February 1, Poitiers. Still without Julien Chamla for the concert at Confort Moderne, the four others instead studied the combination of gravitational forces due to the Moon and Sun, and inertial forces due to the Earth’s revolution around the centers of mass of the Earth-Moon pair and the Earth-Sun pair, all combined with the Earth’s rotation on its axis. Here we see the Earth-Moon pair and the Earth-Sun pair, two by two, at the origin of the tides.

February 3, Albi. At Frigo, we’re not done with the gravitational constant. The drummer is back in the simplest element of his drum kit, the saxophonists in the simplest element of their saxophones (a single tiger appears, just once), the didley-bow in the simplest element of its single string. The vocals, meanwhile, are a reel. Together, they traverse banks of mist, screens of smoke. Where once there was one voice, now there are two.

February 4, Carcassonne. After a visit to the Maison des Mémoires – Maison Joë Bouquet, and well before a night tour of the medieval city (52 tours), The Bridge 2.9 plays music that, of course, interprets the poet’s thought or vision very exactly: “Far away, the wind walks beside the paths, and sometimes it hurries like a man following horses”. In this unfolding geography, Carcassonne is just behind Ilé-Ifẹ̀, and the concert can’t help but be a ceremony.

February 5, Chenonceaux. Let’s talk about the “chemin de traverse”, by stealth? In the end, a tour is just that. It turns, it goes everywhere, backs turned, it turns. And we’re going to see châteaux, for example, with Maître Cappozzo, to see how we can reappropriate all this when the time comes. It will come. It’s a question of time, of improvisation. To our great delight.

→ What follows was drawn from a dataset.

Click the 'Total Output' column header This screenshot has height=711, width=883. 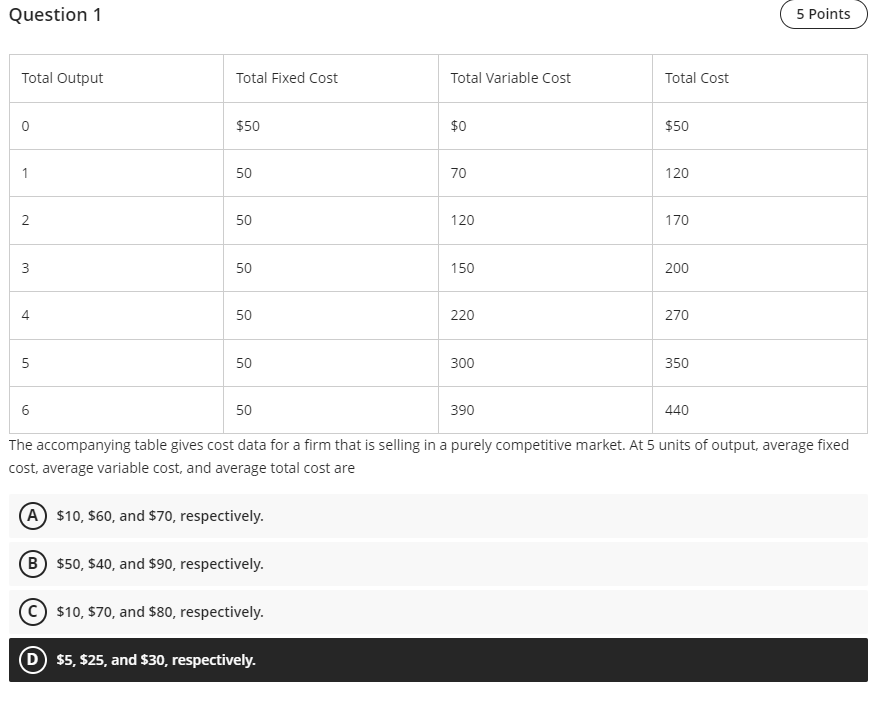(60, 78)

February 6, Lille. Pirate dens are everywhere. There’s one in Lille called La Malterie. It distills contraband musical improvisation. There are even birthday parties to keep the world going, with choreography and happiness to spare. It’s a whirlwind of fun for young and old, and for the little ones in all of us. With Ivann Cruz, Maryline Pruvost and Jérémie Ternoy.

February 7, Strasbourg. At the Fossé-des-Treize, thanks to Jazz d’or, there’s nothing left to do but take up space. Space, distance, dilation, dilution perhaps, and perhaps also a return to the origin, which is never, ever the origin. But something that happens when the time comes. But then, where does the moment come from?

February 9, Pantin. Accompanied by Nicole Mitchell on flute and signals, everything emerges, everything clashes, what has developed over three weeks redevelops again or not, learns to recognize itself, asks for grace and gets it.

Forming circles, with human and musical links. In Lyon, meetings with musicians from Cefedem and Ateliers d’Improvisation Libre. In Toulouse, meetings with students from École maternelle publique Claude Nougaro and École élémentaire publique Peire Godolin. In Poitiers, meetings with CFMI students and improvisers from the PIL (PoCo Improvisation Laboratory). In Paris, meetings with two classes from the Conservatoire à rayonnement régional… In Grenoble, a meeting with a single child. And, at the Université Paris 8 | Vincennes – Saint Denis and at the University of Chicago’s Paris Center, participation with Nicole M. Mitchell in the International Colloquium: Afrofuturism: Centering the Imagination of Diasporic Africa.